=== Section Start ===

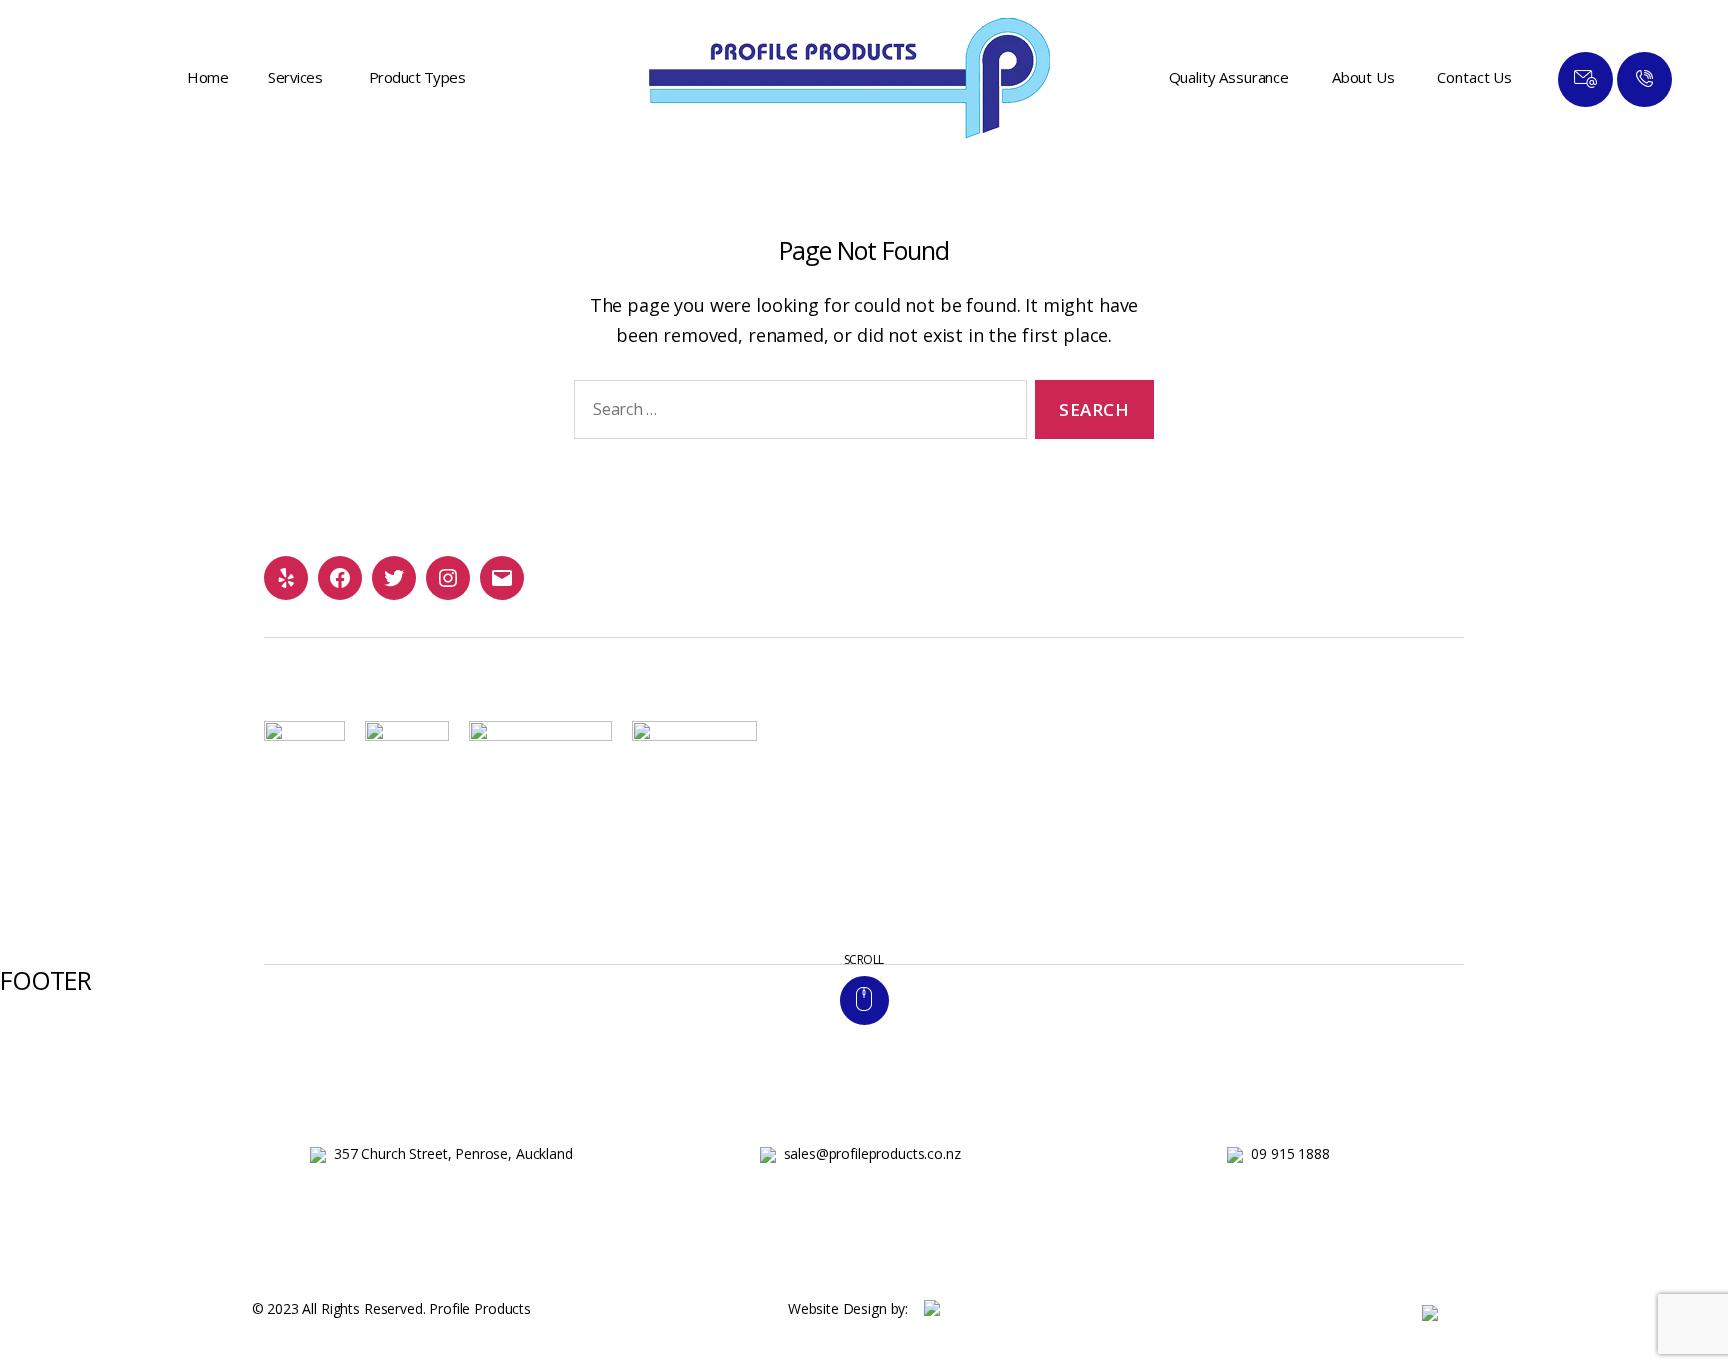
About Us (1363, 77)
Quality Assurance (1229, 77)
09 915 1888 (1290, 1153)
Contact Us (1474, 77)
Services (295, 77)
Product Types (417, 77)
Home (207, 77)
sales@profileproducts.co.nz (872, 1153)
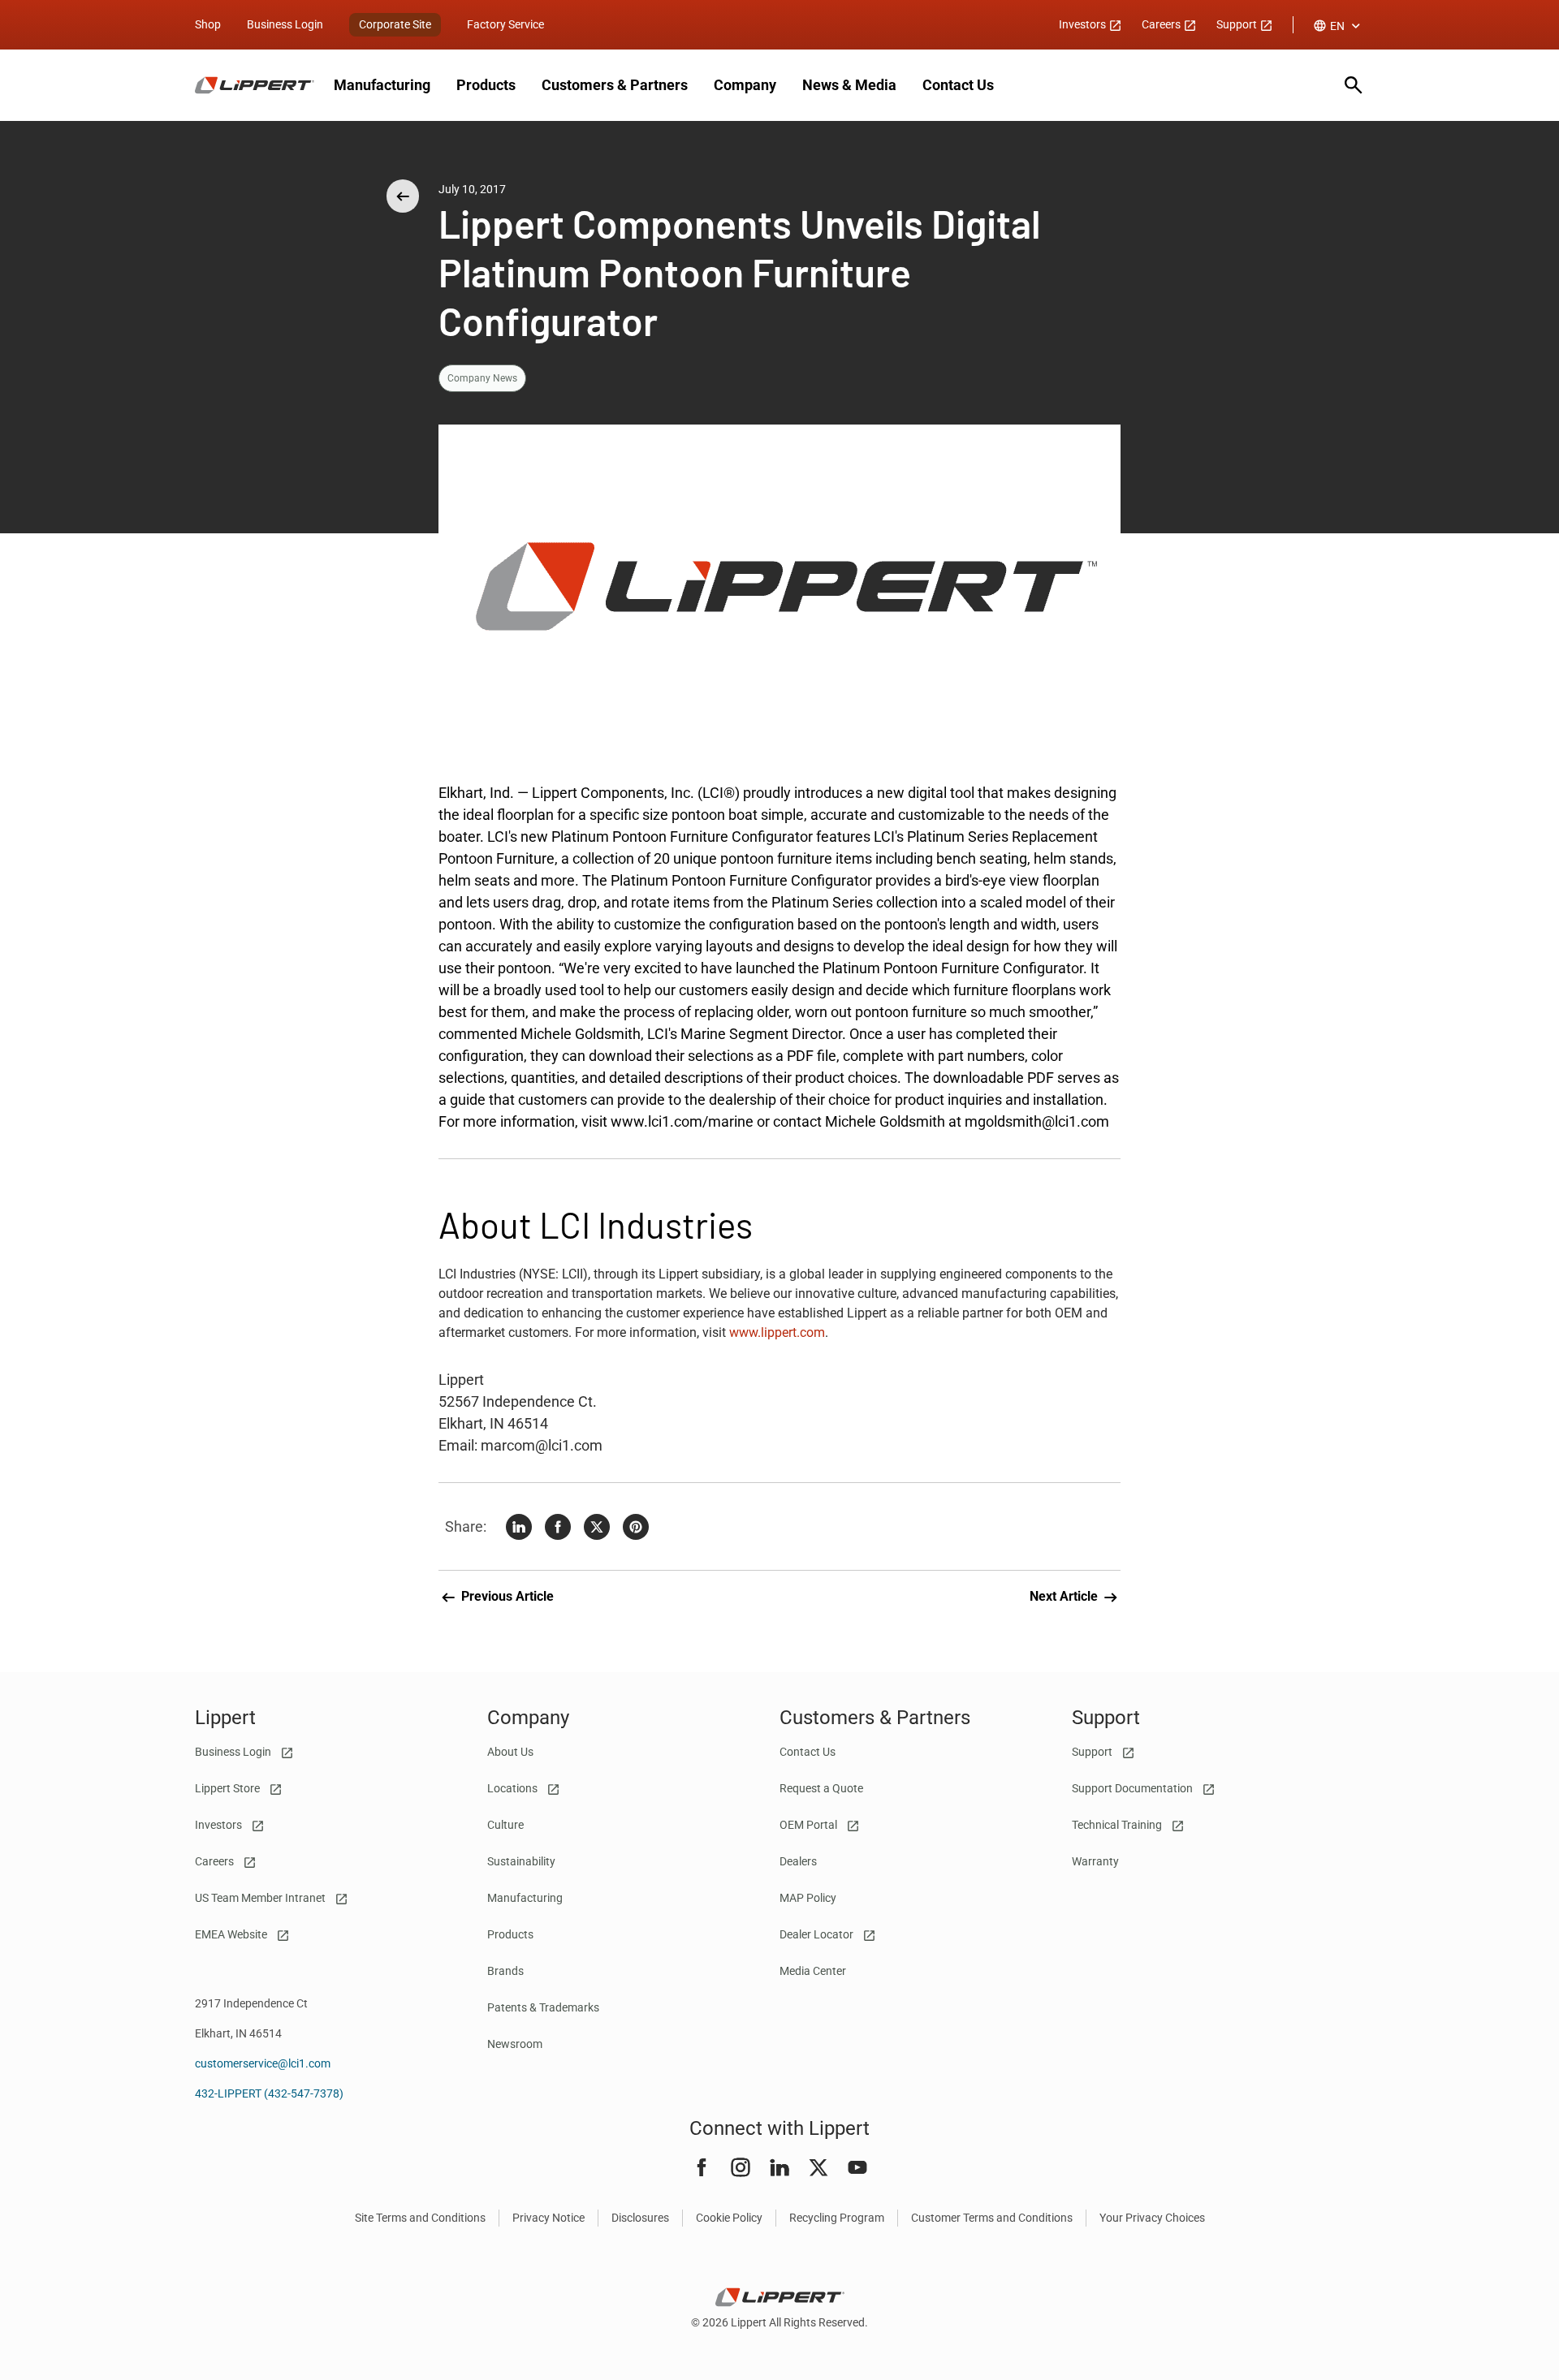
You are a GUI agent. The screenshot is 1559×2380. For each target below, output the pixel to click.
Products (486, 84)
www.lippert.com (777, 1332)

=== Section End ===

WHAT TO PRODUCE >>
Go through the material above and retype every line exactly, without the images.

YOUR SOLUTION >>
About Us (1363, 77)
Quality Assurance (1229, 77)
09 915 1888 (1290, 1153)
Contact Us (1474, 77)
Services (295, 77)
Product Types (417, 77)
Home (207, 77)
sales@profileproducts.co.nz (872, 1153)
You are a GUI agent. The screenshot is 1559×2380. For each target below, output the pixel to click.
Products (486, 84)
www.lippert.com (777, 1332)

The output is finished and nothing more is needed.